However, this medicine is associated with some side effects including diarrhoea and upset stomach. This blog will cover why mirtazapine acts this way and we are also going to talk about some ways that can help control your frequent watery stools. 

Can mirtazapine cause diarrhoea?

Yes. mirtazapine is associated with diarrhoea. Some people begin to experience this side effect right after taking their first ever dose. However, Mirtazapine can also cause diarrhoea after weeks of using this antidepressant. 

Experts believe that the actual cause of mirtazapine induced diarrhoea is increased motility of the intestine. Mirtazapine belongs to the tetracyclic antidepressants. It has a dual mode of action. 

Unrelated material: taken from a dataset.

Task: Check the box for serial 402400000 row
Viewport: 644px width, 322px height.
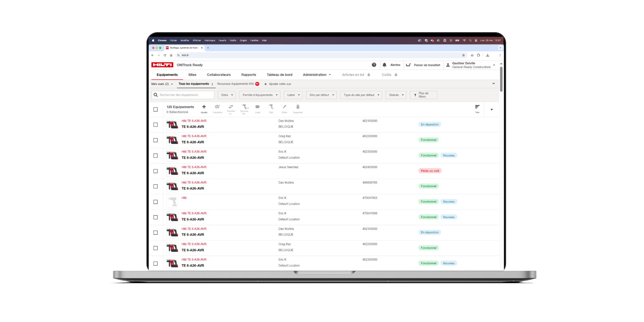Action: [156, 171]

Mirtazapine is believed to be responsible for the activation of 5-HT1 receptors, which are one of the serotonin receptors. This antidepressant also acts on the noradrenergic system. 

Experts believe that mirtazapine enhances the stimulatory action of the noradrenergic system which increases the secretion of serotonin. It also prevents the inhibitory action of the noradrenergic system which hinders the release of serotonin. 

This excessive serotonergic action also stimulates serotonin receptors in the GI tract. It causes an increase in firing rate of the secretomotor neurons and an increase in intestinal motility and secretion. This increased intestinal motility results in diarrhoea. 

However, several research studies indicate that mirtazapine is actually quite helpful in the management of diarrhoea predominant irritable bowel syndrome (IBS) and many patients have gained benefits from this action of mirtazapine.

A 2021 research study included 34 patients who received mirtazapine and 33 patients were placed in a control group who received placebo. At the end of 7-weeks, it was revealed that patients taking mirtazapine for diarrhoea associated with IBS got significant relief.

In such patients, mirtazapine decreased the frequency of bathroom visits and it also made the consistency of stools less watery. It also helped provide some abdominal pain relief in such patents and controlled their bowel urgencies. 

Make sure you use mirtazapine for all the right reasons and only when your healthcare recommends you to take it. Do not take any more than the prescribed dose. Higher doses are more dangerous and can lead to other disturbing side effects as well. 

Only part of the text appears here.